Integrated cage-cum-pond systems improve fish production with limited inputs

James S. Diana, Ph.D. Yang Yi, Ph.D. C. Kwei Lin, Ph.D.

Caged fish provide ‘free’ fertilization for cultured fish, reduce nutrient loads

cage-cum-pond systems
Author Dr. C. Kwei Lin with experimental pond cages.

Integrated cage-cum-pond systems reflect an approach to aquaculture where high-value species are stocked in cages suspended in ponds, and filter-feeding species are stocked in open water outside the cages. These systems allow caged fish to be fed high-protein diets, while pond fish derive their nutrition from natural foods generated by cage wastes that function as fertilizer.

Cage-cum-pond systems have several advantages, including the ability to culture fish with controlled feed inputs and good water quality, and production of a simple rotation system that allows growing fish to a larger size while still rearing smaller fish extensively. The systems also provide a reduction in nutrients that would otherwise be discharged from intensive systems.

An ideal integrated system would stock small fish in a pond at a given density with their growth stimulated to normal levels by cage wastes. As the fish reach the carrying capacity of the pond, they are moved to cages and fed to stimulate growth to a larger size, while new stock is introduced to the pond.

System testing in Thailand

In studies in Thailand sponsored by the Pond Dynamics/Aquaculture Collaborative Research Support Program (CRSP), the authors recently tested various combinations of integrated cage-cum-pond systems, mainly with tilapia in ponds and walking catfish or tilapia in cages. These systems produced high yields of both pond and cage fish with good water quality when managed in balance.  

Walking catfish/tilapia experiments

Research using hybrid walking catfish (Clarias macrocephalus x C. gariepinus) in cages and Nile tilapia (Oreochromis niloticus) at large in ponds showed that treatments with 1 to 2 cages per pond produced better results than higher stocking densities. These treatments resulted in net fish yields as high as 56 metric tons (MT) per hectare per year.

The most efficient system in terms of nutrient retention used 1 cage per pond, which delivered 3.7 kg nitrogen and 1.0 kg of phosphorus per hectare per day. This input rate was similar to optimum fertilization levels determined in other CRSP experiments at 4 kg nitrogen and 1 kg phosphorus per hectare per day.

About 48 percent of the added nitrogen was retained in fish with 1 cage per pond, while 2 cages per pond resulted in 34 percent nitrogen retention. Of these totals, the tilapia at large retained 13 percent and 4 percent of the added nitrogen, respectively. For phosphorus, 61 percent and 42 percent were retained in fish, with 17 percent and 5 percent retained in the tilapia, respectively. This aquaculture system reduced the nutrient enrichment of ponds compared to feeding alone and supported a new crop of tilapia raised on fish waste.

Tilapia experiments

A second series of CRSP experiments was conducted using large Nile tilapia in cages with small tilapia in ponds. This experiment had the best results when cages were stocked at 50 fish per cubic meter and the pond at 1.4 fish per cubic meter.

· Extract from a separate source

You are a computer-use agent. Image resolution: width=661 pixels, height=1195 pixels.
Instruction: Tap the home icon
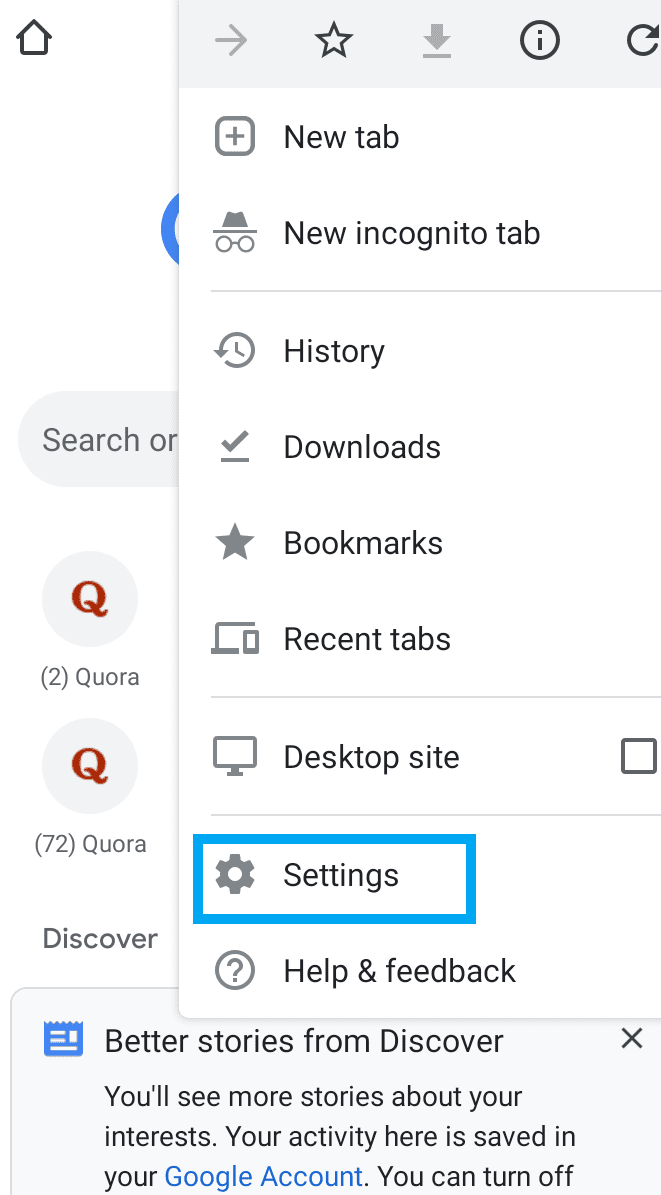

Survival was 98.8 percent for the caged tilapia, which grew from 120 to 456 grams in 90 days with a net annual yield of 18 MT per hectare. The open-pond tilapia grew from 16 to 124 grams, with 92 percent survival and a net annual yield of 6.2 MT per hectare.

The daily waste-loading rate was approximately 1.7 kg nitrogen and 0.37 kg phosphorus per hectare, somewhat lower than the optimal fertilization rate. Caged and pond fish accounted for about 50 percent of the nitrogen applied to the pond and 60 percent of the phosphorus. The pond fish retained 13 percent of the nitrogen and 15 percent of the phosphorus.

Pond dynamics

cage-cum-pond systems
Cages in ponds provide “free” fertilization for cultured fish and reduce nutrient loads in discharged water.

The dynamics of oxygen, ammonium, and plankton were evaluated against total loading rates for all culture combinations. Oxygen levels declined 75 to 100 percent in all loading rates of the ponds and never approached zero decline. Nitrogen increased with increased loading density of fish. A level of zero change in ammonium occurred at a loading rate of about 0.8 kilograms per cubic meter.

Plankton dynamics showed similar results. A fish loading rate with zero change in chlorophyll a should occur at about 0.3 kilograms per cubic meter. These results indicated it may be possible to reduce nitrogen and plankton contents in effluent water, but doing so would require loading rates that are not economically feasible.


Overall, results from recent experiments supported the use of cages in ponds as an efficient means to fertilize ponds for semi-intensive tilapia growth and reduce the loading of nutrients to discharged water. Also, the production of tilapia outside cages in ponds occurs essentially without cost, as the only nutrient addition is the feed applied for the intensive growth of the caged fish. Overall yields are substantial and can be combined to be efficient even for resource-poor farmers with few ponds.